Tekst do czytania:
▬▬▬▬▬▬▬▬▬▬

Nie będzie demonstracji rosyjskich kibiców w Warszawie

Obrazek użytkownika foros
Kraj

 Nie będzie demonstracji rosyjskich kibiców w Warszawie - zapowiedziała na specjalnie zwołanej konferencji prezydent stolicy Hanna Gronkiewicz Waltz, przecinając wszelkie na ten temat spekulacje.

Demonstrację w Warszawie pod hasłem "Marsz Wyzwolicieli" rosyjscy kibice zapowiedzieli jeszcze w maju. Wsparły ich w tym rosyjskie władze państwowe ostrzegając Polskę przed zastosowaniem siły wobec obywateli rosyjskich. Demonstracja miała wyruszyć 12 czerwca, w dniu upadku ZSRR. Jak zwykle w tego typu przypadkach bywa demonstranci mieli eksponować symbole pokonanego reżimu, przy okazji długoletniego gnębiciela Polski. Gloryfikacja tych symboli jest wprawdzie w Polsce prawnie zakazana lecz polskie władze z góry uznały, że jeśli zrobią to rosyjscy kibice podczas manifestacji w Warszawie to będzie to podchodzić pod działalność naukową, artystyczną czy kolekcjonerską, w związku z tym nie będzie złamania prawa.
 
Mimo tych wszystkich oczywistości sprawa zaczęła być w polskim społeczeństwie postrzegana jako kontrowersyjna.

▬▬▬▬▬▬▬▬▬▬

Wykaz danych:

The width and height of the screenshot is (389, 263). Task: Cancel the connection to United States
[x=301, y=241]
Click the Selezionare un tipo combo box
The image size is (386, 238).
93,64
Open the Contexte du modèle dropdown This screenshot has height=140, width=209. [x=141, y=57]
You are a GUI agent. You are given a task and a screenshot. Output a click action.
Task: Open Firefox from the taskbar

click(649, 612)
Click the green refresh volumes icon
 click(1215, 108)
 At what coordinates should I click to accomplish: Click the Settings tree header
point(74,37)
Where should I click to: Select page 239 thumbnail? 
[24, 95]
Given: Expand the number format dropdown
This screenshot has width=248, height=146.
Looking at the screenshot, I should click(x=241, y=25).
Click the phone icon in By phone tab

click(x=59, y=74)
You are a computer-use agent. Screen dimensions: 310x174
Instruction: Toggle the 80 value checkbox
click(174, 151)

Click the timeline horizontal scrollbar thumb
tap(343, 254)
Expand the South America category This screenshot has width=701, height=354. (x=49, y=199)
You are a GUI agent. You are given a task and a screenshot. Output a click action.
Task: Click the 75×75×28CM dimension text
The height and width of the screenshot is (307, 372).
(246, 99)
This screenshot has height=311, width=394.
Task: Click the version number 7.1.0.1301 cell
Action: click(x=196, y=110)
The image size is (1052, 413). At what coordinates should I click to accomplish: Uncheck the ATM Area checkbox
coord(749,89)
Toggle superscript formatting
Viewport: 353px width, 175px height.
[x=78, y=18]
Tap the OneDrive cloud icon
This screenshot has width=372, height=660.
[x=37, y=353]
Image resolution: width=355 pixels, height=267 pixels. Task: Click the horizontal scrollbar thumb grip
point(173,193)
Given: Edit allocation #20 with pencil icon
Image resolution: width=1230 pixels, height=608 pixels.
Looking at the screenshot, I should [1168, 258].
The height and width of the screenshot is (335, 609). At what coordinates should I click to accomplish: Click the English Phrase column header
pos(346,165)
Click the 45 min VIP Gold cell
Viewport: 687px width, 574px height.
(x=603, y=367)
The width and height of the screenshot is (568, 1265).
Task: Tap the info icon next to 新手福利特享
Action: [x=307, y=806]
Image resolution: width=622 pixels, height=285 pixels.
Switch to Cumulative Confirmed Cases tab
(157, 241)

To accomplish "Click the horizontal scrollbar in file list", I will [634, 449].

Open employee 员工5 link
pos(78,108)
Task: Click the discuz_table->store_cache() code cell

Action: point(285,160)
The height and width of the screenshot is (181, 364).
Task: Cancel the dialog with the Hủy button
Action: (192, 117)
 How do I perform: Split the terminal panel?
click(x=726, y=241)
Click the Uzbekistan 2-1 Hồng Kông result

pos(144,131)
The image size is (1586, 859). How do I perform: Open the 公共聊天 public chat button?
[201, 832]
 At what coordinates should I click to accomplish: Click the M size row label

▬▬▬▬▬▬▬▬▬▬

Polecenie: Wyodrębnij z tekstu o demonstracji rosyjskich kibiców fragment od "Obrazek użytkownika foros" do "ten temat spekulacje." włącznie, bez żadnych zmian. Wykaz nie ma tu żadnego znaczenia.

Poprawny wynik:
Obrazek użytkownika foros
Kraj

 Nie będzie demonstracji rosyjskich kibiców w Warszawie - zapowiedziała na specjalnie zwołanej konferencji prezydent stolicy Hanna Gronkiewicz Waltz, przecinając wszelkie na ten temat spekulacje.